**SOURCE TEXT**.
Question

find x from this figure​

Answer 1

In a triangle sum of there's angles=180°

As xy=xz

thus Angle XYZ= angle XZY

Thu we get,

52+26+x+26+x=180°

104+2x=180

2x=76

x=38°

Answer 2

So I assume the point on XZ drawn from vertex Y as 'P'

Given : ∠YXZ = ∠YXP = 52°

            ∠XYP = 26°

             XY = XZ

Solution :

Consider ΔXYP

∠YPZ is an exterior angle to the ΔXYP

By exterior angle property

∠YPZ = ∠YXP + ∠XYP

          = 52 + 26

          = 78°

In ΔYPZ,

∠YPZ + ∠YZP + ∠ZYP = 180° ⇒ (angle sum property of triangle)

78° + ∠YZP + x° = 180°

∠YZP = (102-x)° ⇒ (1)

**WORK TO COMPLETE**.
• A. In the triangle angle thread, what value of x does the first answer reach?
• B. Carry the second answer in the triangle angle thread forward from its last line.

**RECORDED INFORMATION**.

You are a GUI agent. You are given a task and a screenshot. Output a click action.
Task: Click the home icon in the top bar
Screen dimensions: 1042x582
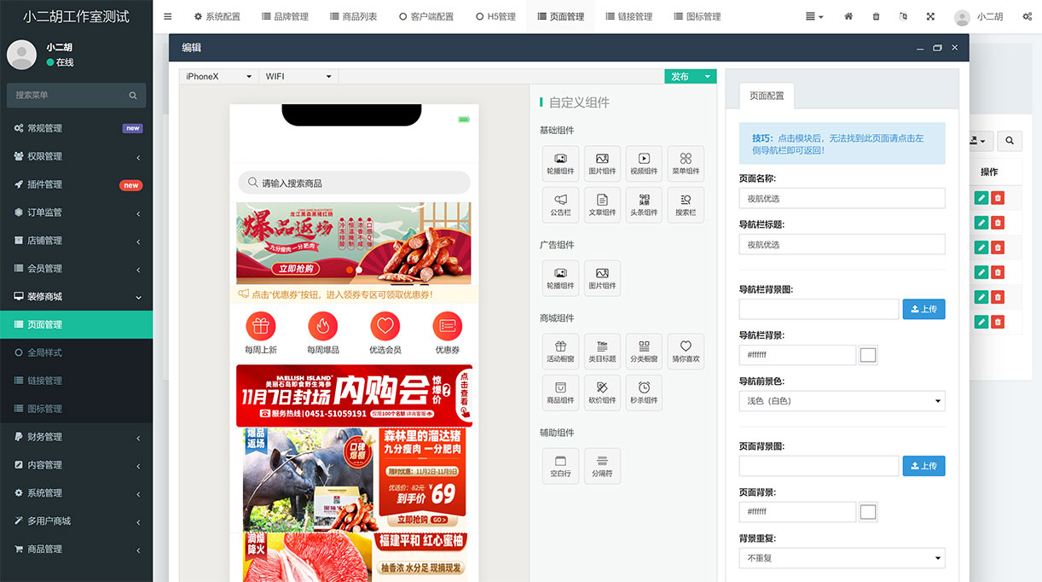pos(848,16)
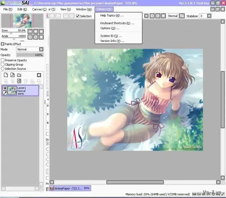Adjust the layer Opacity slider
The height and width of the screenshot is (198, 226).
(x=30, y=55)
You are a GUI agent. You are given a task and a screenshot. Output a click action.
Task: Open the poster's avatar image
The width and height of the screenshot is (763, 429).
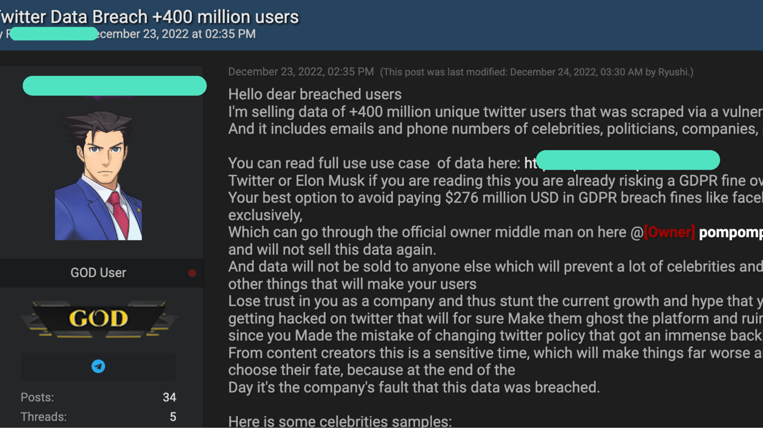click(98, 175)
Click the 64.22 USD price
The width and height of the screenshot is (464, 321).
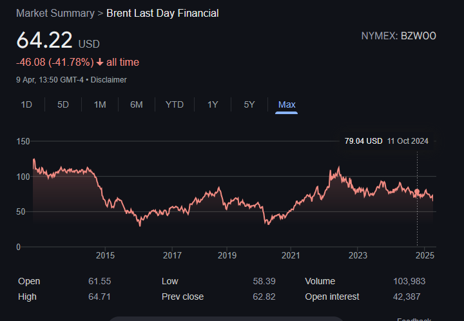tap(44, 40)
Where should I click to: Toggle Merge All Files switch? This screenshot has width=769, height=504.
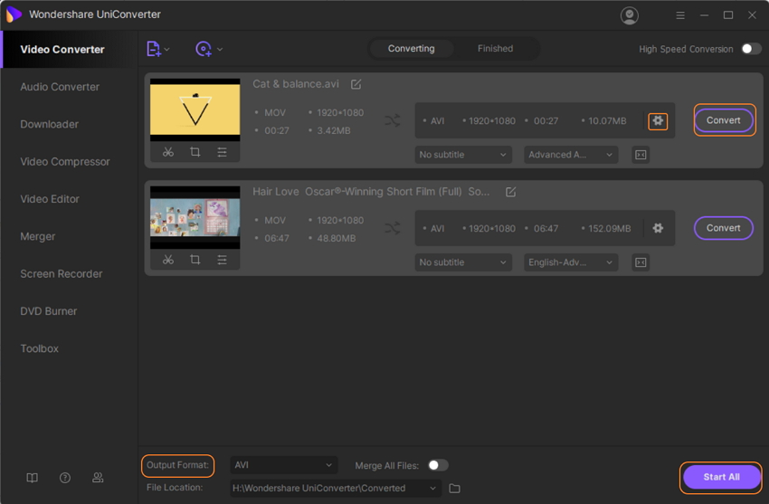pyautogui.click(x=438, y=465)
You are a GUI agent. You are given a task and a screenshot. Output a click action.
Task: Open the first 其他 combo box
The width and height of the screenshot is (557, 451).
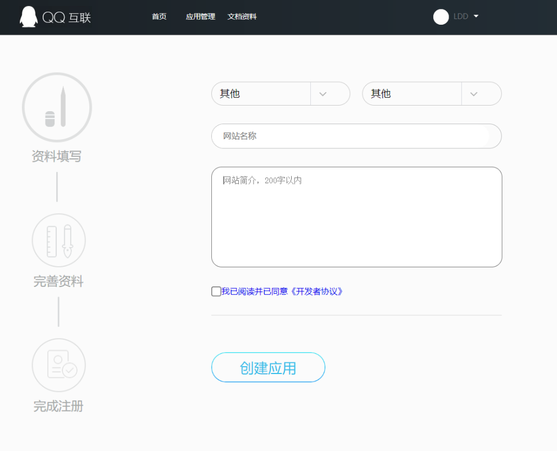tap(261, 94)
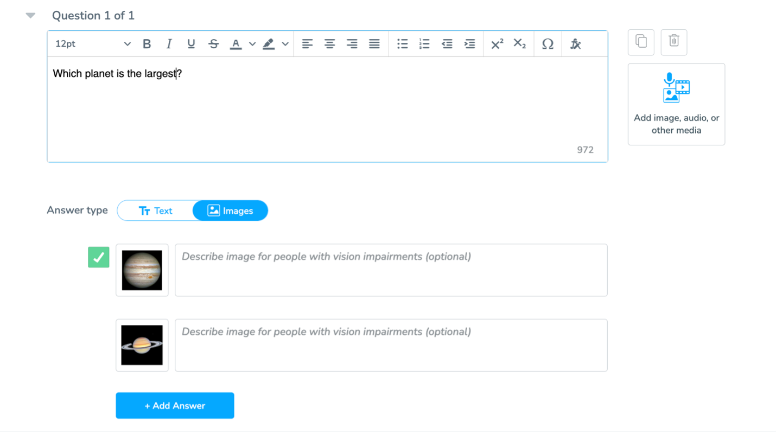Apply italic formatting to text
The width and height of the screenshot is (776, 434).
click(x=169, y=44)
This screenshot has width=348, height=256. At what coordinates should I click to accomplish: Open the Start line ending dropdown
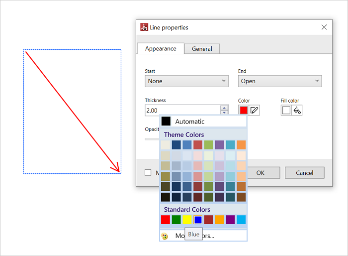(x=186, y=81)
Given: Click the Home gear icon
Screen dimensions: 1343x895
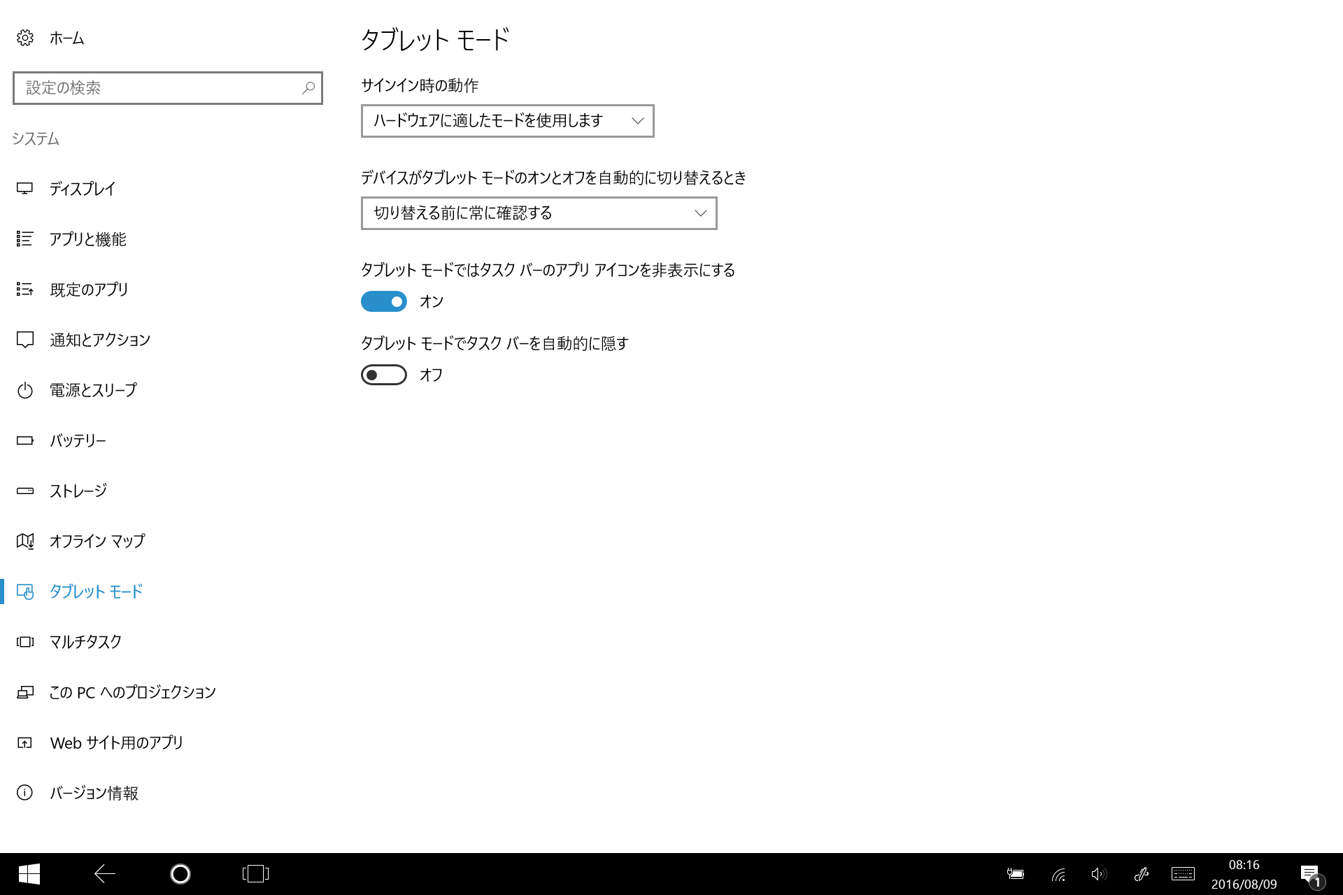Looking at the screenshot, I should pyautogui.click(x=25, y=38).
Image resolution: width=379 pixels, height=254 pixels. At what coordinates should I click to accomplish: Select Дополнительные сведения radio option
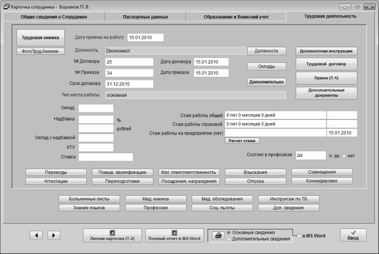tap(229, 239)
* * *
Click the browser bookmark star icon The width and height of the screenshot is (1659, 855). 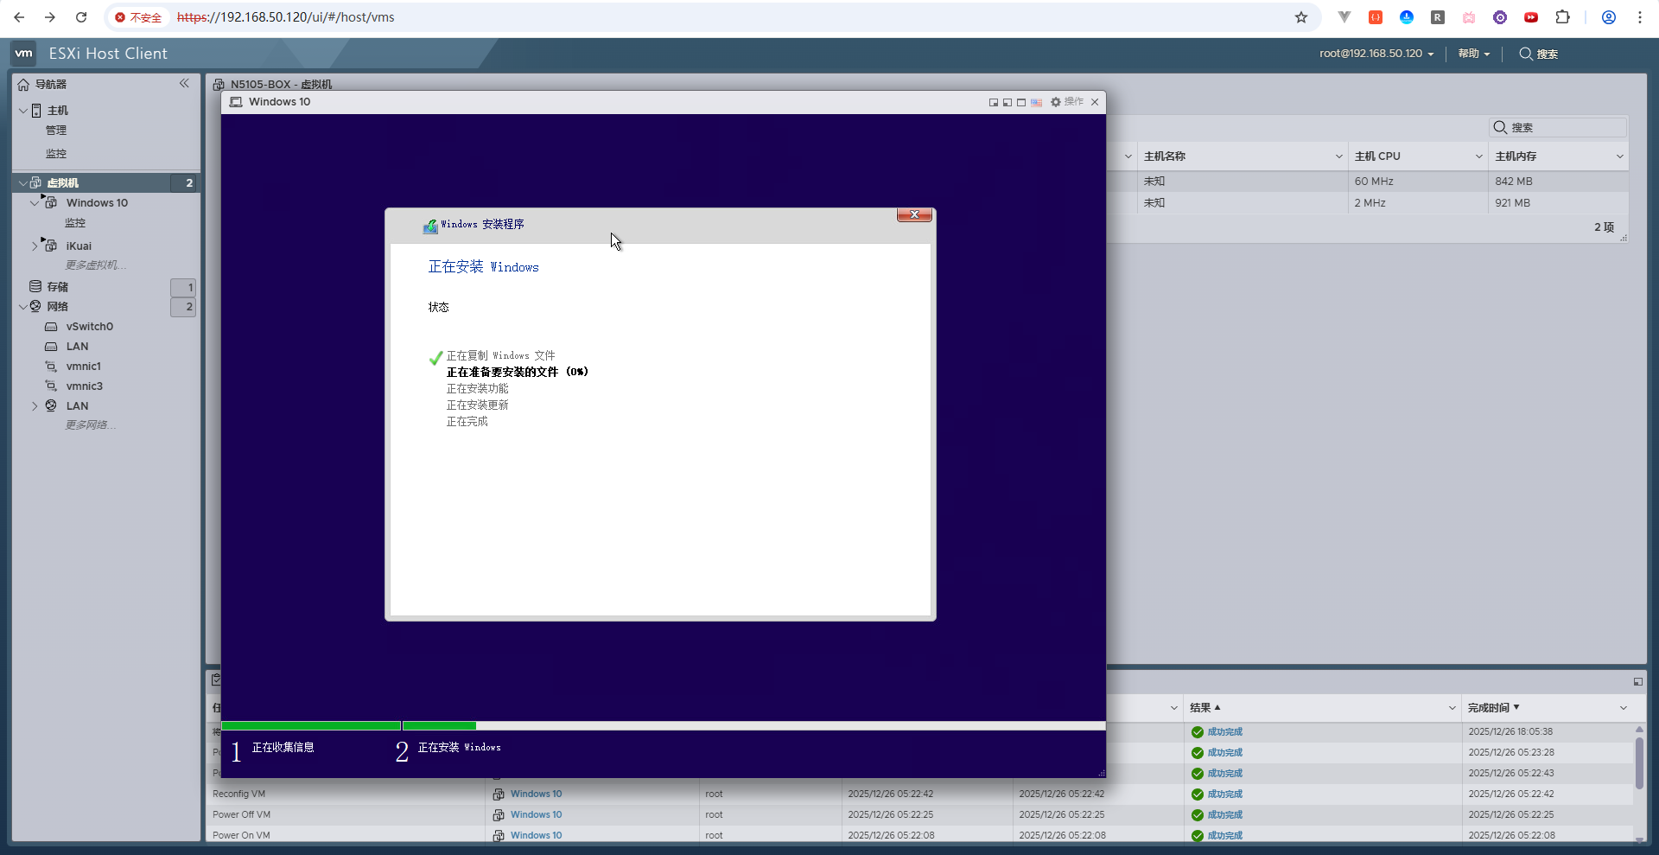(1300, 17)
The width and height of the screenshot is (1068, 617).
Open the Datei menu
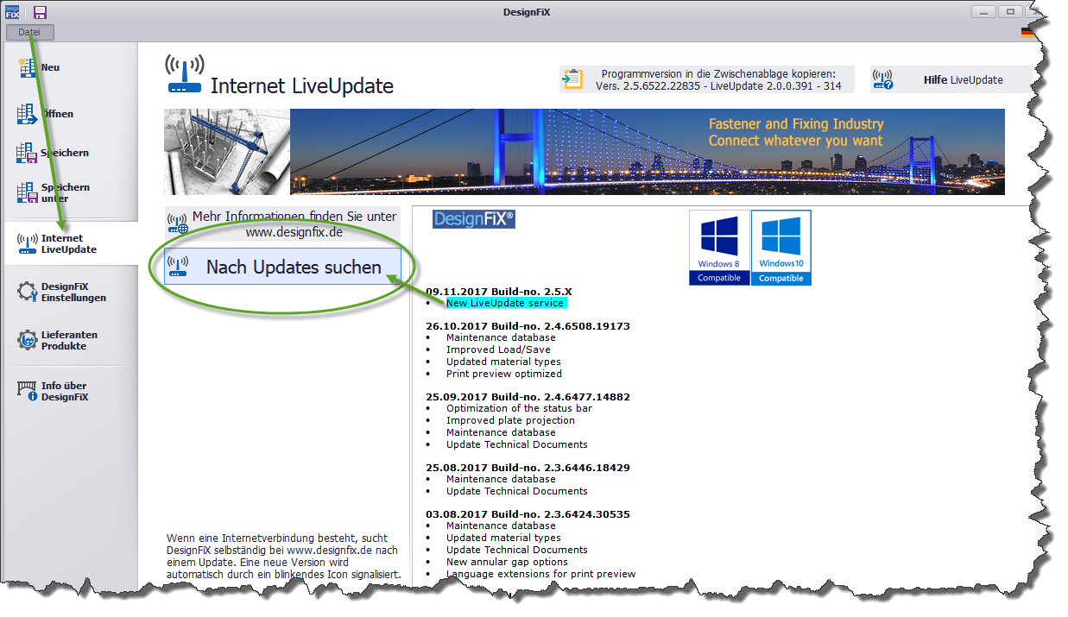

**RESPONSES**.
• A. x = 38°

• B.
But we have XY = XZ

that is, ΔXYZ is isosceles

Hence ∠YZX = ∠XYZ ⇒ (angles opposite to equal sides of an isosceles                                                                                                                    triangle are equal)

that is, ∠YZP = (26+x)° ⇒ (2)

Comparing equations (1) and (2)

102-x = 26+x

2x = 76

x = 38°

HOPE IT HELPS !!